Many patients develop life-threatening complications after being sick for decades and 6% develop Mantel Cell Leukemia. Sufferers have life expectancies thirty years lower than average.
Many patients live in poverty, because they can no longer work; they lose their careers, their businesses, their savings, and their homes. Most are denied disability benefits, by governments that have falsely claimed that ME/CFS is a “psychosomatic disorder”.
Doctors are not trained, or are misinformed about the seriousness of this acquired neuro-immune disease and refuse to investigate their symptoms, or even provide basic, supportive medical care. In some countries, ME/CFS patients are “sectioned” to psychiatric institutions, and are denied the appropriate medical treatment they so desperately need.
Children suffering from ME/CFS lose years of education and normal social interaction with peers. Some school systems refuse to accept or accommodate a sick child’s medical limitations, worsening the child’s condition.

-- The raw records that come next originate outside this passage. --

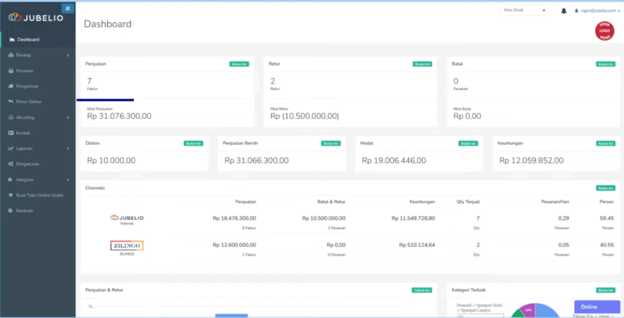Click the Zilingo channel logo

[x=127, y=246]
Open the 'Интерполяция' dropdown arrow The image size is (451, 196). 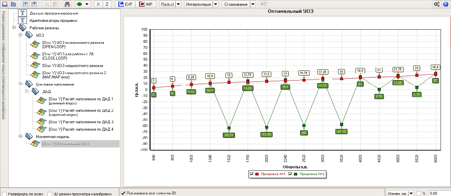point(215,4)
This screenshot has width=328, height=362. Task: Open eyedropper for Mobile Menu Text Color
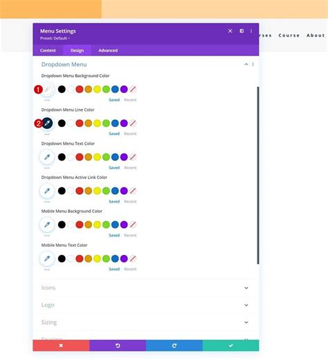47,259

Child welfare officers sometimes remove children who are sick with ME/CFS from loving
and caring homes. Parents are unjustly accused of child abuse, and children are institutionalized or put in foster homes.
As a result of the flawed case definition as well as an inappropriate, trivializing name, patients face discrimination in health care, and alienation and isolation from family, friends and society.

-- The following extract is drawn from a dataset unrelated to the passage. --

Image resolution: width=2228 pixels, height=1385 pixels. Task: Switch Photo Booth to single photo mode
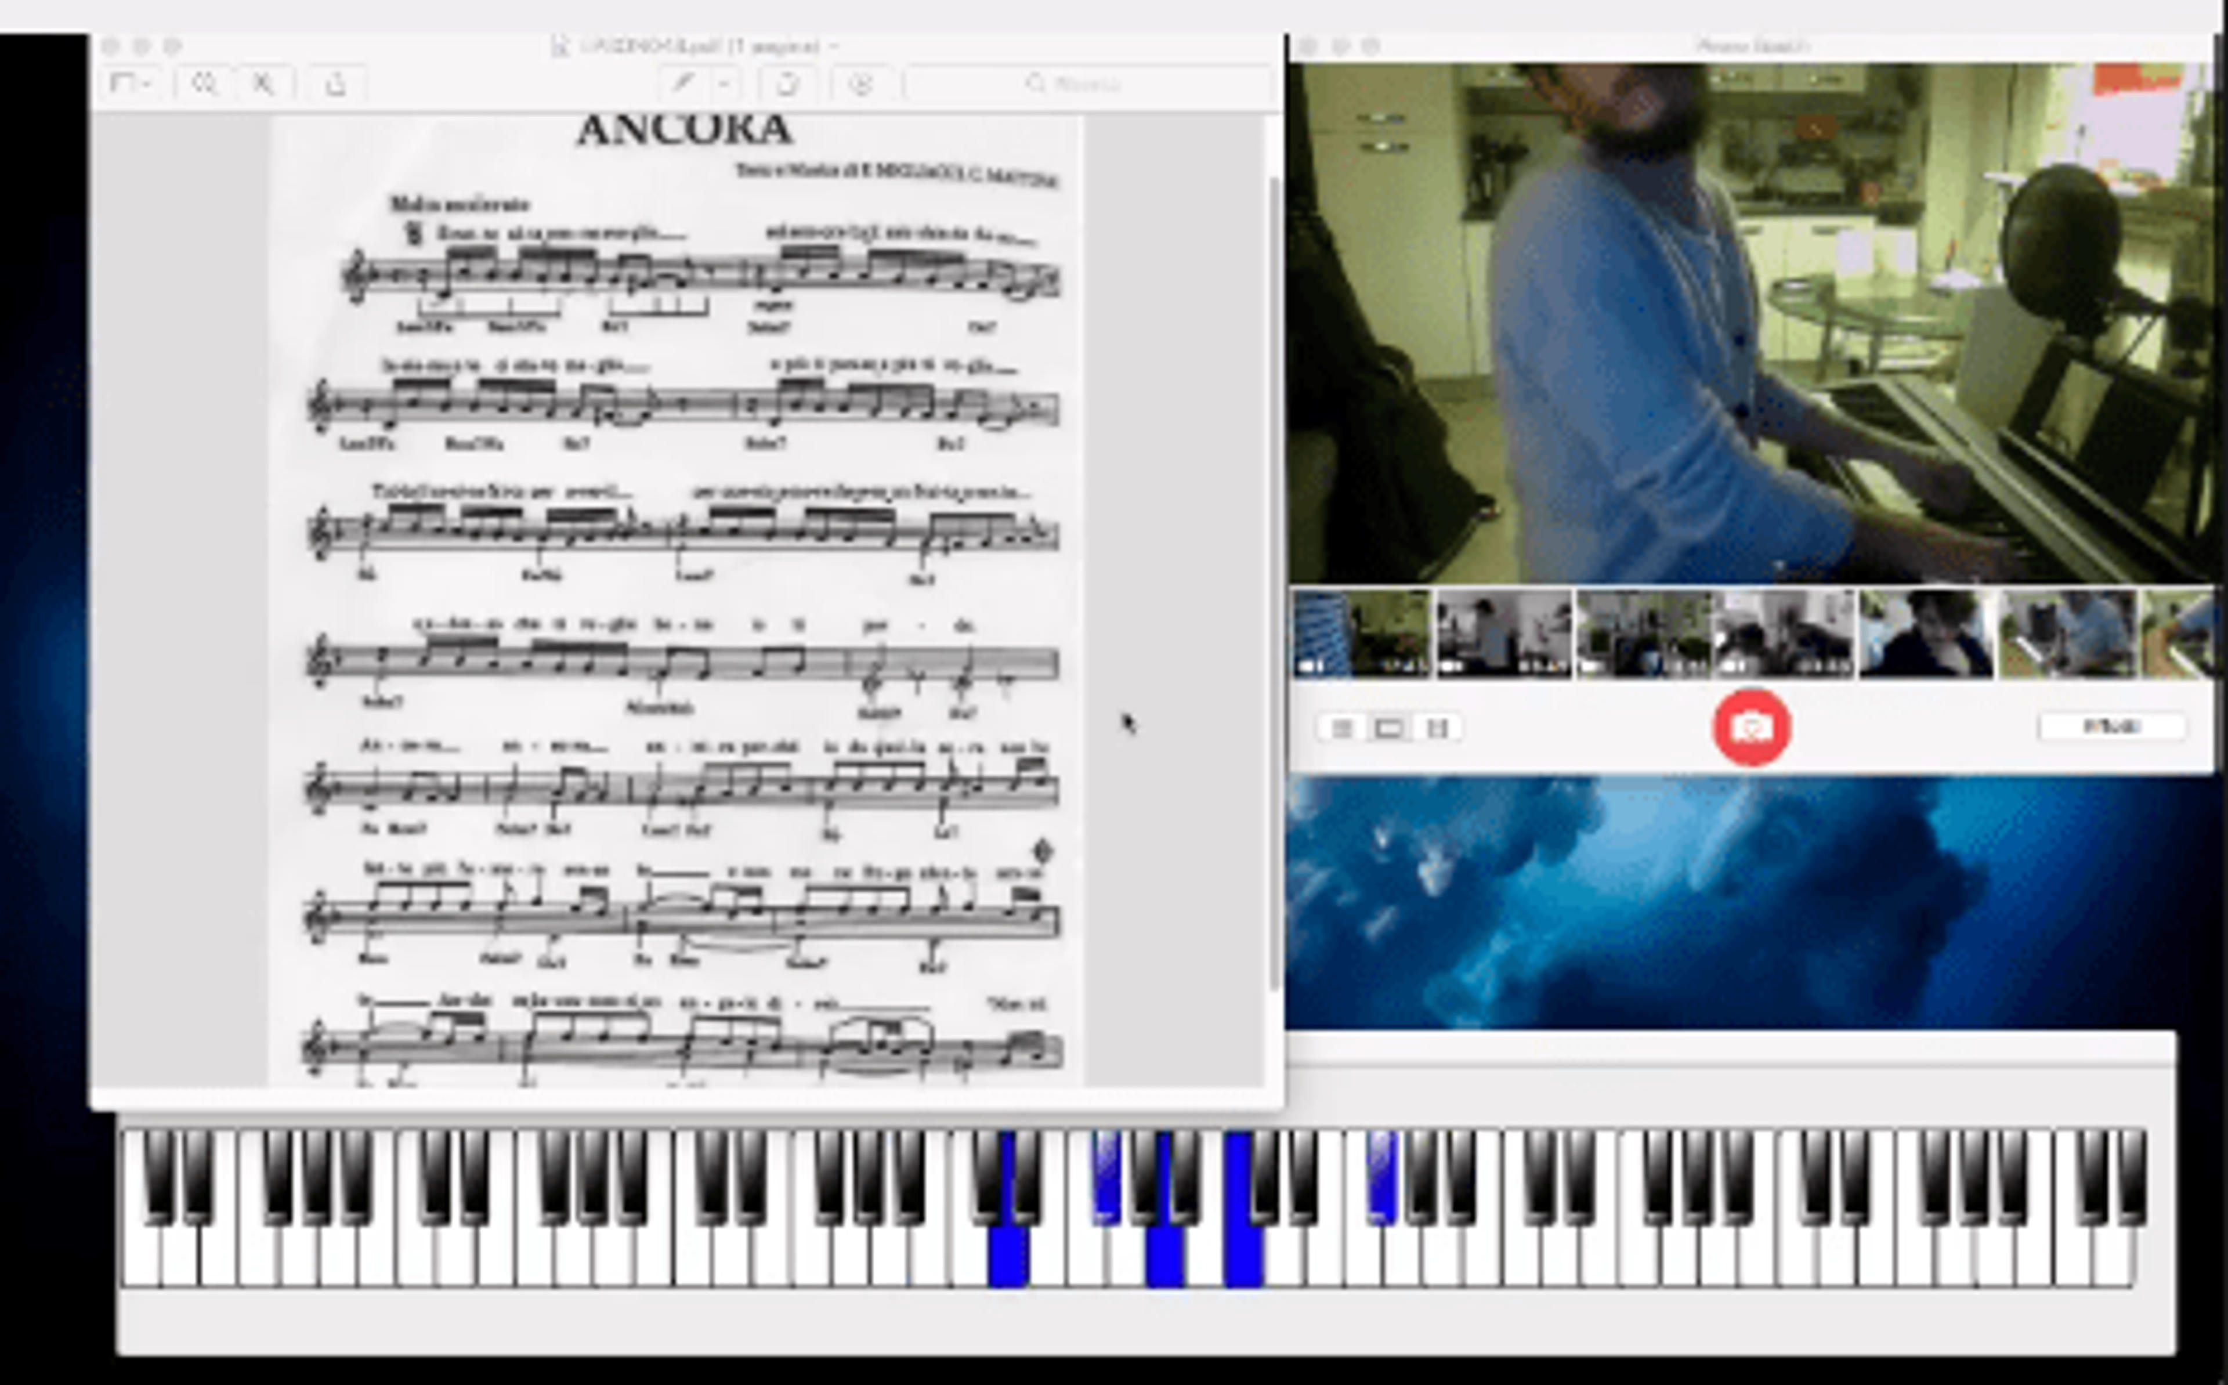(1389, 728)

Due to this magnitude of difficulties, suicide rates in ME/CFS patients are very high.
So do not forget, living with a disease is one thing, fighting social injustice is another !
I just feel very much, that we have swallowed the "there is no cure for CFS" line much to much. How could there be, with the little money that has been spent? Spend the same for ME/CFS as there is for other illnesses and then see where we can get. We have not even started yet.
Take care
I agree with the spirit of this post, but as far as "I can write, organize, relfect, meditate, dream, plan, love, communicate and live." goes, the fact is that our quality of such is limited. From personal relationships (due to lack of energy), to our ability to write for more than a few minutes, the fact that our plans (even if we lose our former ambitions) are difficult to carry out etc.
It is wise to not be all-consuming in a desire to seek a cure that does not exist, but we still need to do something so that a reasonable treatment might exist in the future.
I can already hear the bulldozermir si ues ja einig, hoere me uf stuerme
Just building the train has been tried for twenty years; that's a very long time to fight and hope for cure ! I do not even see the train tracks in all the forest of misinformation and vested interests !
Maybe we do have to build the bulldozer first
My ME symptoms have been so severe that the even reading this post would have been impossible, let alone responding. Acceptance is definitely something I aim for. Its a fundamental aspect of my philosophy of living.
This is not to say I find it easy. I don't. Because acceptance is an action (the reverse of resignation) I need a certain level of wellness to be able to do it. Hopefully I am going into one of those spaces where I can write a little and plan a wee bit. For 5 years I have not been able to much of either.
FOr years before that I tried to live as though I was healthier than what I was. SO acceptance of the illness and the situation with regards to the mistreatment I have received as a result of the illness, may paradoxically I may actually improve as the quality of life as (as suggested). That may not make sense but I do not think acceptance means that we do not work for change in ourselves, in advocacy, in our envirnoments. Its part of the phiosophy of mindfulness.
When I am very ill there seems to be an uncontrollable rage which I also have to accept - sort of accepting non acceptance.
So I sort of agree with all the coments (if that makes sense).